Welcome to my random thoughts diary. Here I dish about philosophy, life, people, and myself. I'll talk about pretty much anything BUT politics here, so have a look and hopefully you'll leave here with something to think about.

Tuesday, August 02, 2005

Self-Destructive Behavior

Mood: Pensive
Music: Foo Fighters

So here's a question: why is it that people who are upset or feeling down for whatever reason do things to themselves that make them feel worse? Why does the teenage girl that think she's ugly cut her forearms? Why does the guy thats just been dumped go and get drunk? Yeah believe me, scars are sexy and there's nothing like a depressant to chase the blues away.

It boggles the mind.

But of course the last thing I need to do is judge. I probably wouldn't be writing this if I hadn't engaged in my own form of self-destructive behavior as of late. I understand why people do these things to themselves: they think the need to be punished. Cutting, drinking, drugging, sleeping with people you don't care about, anorexia, bulemia, binge eating, (binge anything for that matter), obsessing, etc.
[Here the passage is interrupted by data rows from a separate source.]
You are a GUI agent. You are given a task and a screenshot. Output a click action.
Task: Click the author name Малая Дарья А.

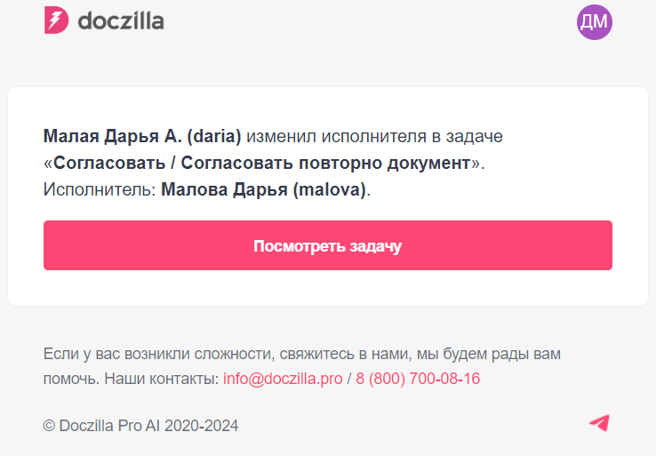[113, 137]
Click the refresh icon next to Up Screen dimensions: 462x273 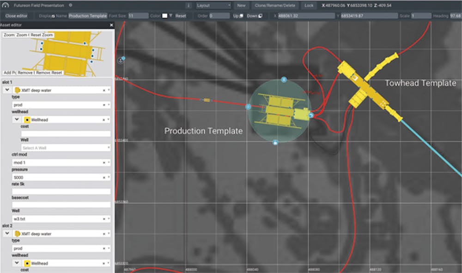[242, 15]
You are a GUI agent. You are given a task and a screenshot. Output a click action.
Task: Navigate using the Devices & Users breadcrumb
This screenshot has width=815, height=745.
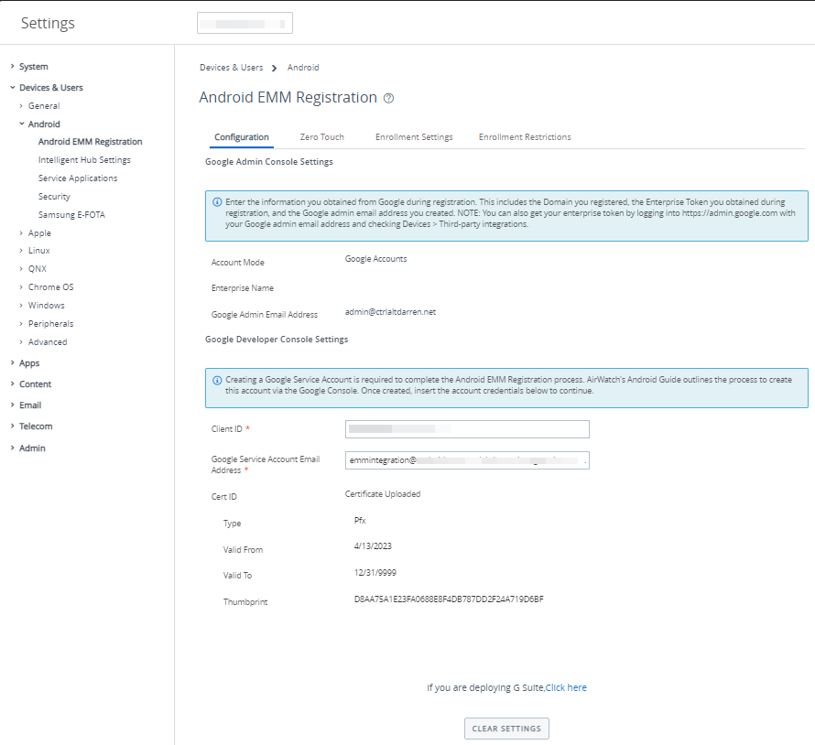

Think about it: if that girl thinks she's ugly, there's really no one to blame that on, so her rationalization is that if there's no one to blame, then it must be her own fault. That's why she cuts on herself right after throwing up that salad. If that guy's relationship is over, he gets drunk because he cared about her, and for her to leave him he must have done something wrong, so it must be time to kick himself in the liver and hope to forget.

There's other reasons too, of course. Drinking to forget is a pseudo-logical response, because memory is hampered, but its only short-term memory. He'll not only remember why he was drinking the next day, but that hangover will be a bitch. That girl might sleep around not because she's a slut or a nymphomaniac, but because she thinks that if a guy wants to sleep with her she must be attractive. Of course she'll eventually decide that he did it because he's a guy, not because she's pretty, and that will just start the cycle over again with the extra added bonus of feeling like a whore now too.

My own self-destructive tendencies aren't even what most people would consider harmful, but, as this blog proves, I am a crazy person (see, for example: A Discourse on Love, How Do Women Do It?, A Question of Ethics, A Question of Ethics: Reprise, Something Isn't Quite Right Here..., or Re: Ethics). I wish to God I didn't have this curse of mine that lets me see every side of a situation and could just enjoy the things in my life like everyone else seems to.

Anyway, I put a stop to it, and now I'm wondering if that in itself was a self-destructive behavior. A part of me enjoyed it. Plus, now people are pissed off at me for, yet again, doing the right thing. Sometimes I wonder how some people justify their reality when they get angry with people for doing what they know to be the right thing.

Now I know how Tycho feels (not that I didn't feel this way already lol).

Peace

2 Comments:

Anonymous Anonymous said...

Some of that stuff you mentioned is actually escapism, come on you had social pysch. Drinking, for example, is a form of escapism because you lose track of your senses or what it was you were worrying about in the first place. You know that if you get drunk you'll forget your problems, same sort of thing with logging into MMMORPG games, you are escaping reality to play as someone who isn't you. I can see people self-punishing, but obviously that's not nearly as frequent an activity as say binge drinking (although I believe it's estimated that 2 million Americans self-injury every year, and w/o going into some sort of stupid symantic debate you are more or less correct about that).

~Brian

12:01 AM

 
Blogger Jon Fish said...

Escapism is kinda what I'm hitting at. What this gets at is the cause of Self-Destructive Behavior, not the theory behind it. Personal failure causes escapism coping techniques, and self destructive behavior is a form of coping via escapism, but not all escapism coping techniques are self-destructive per se.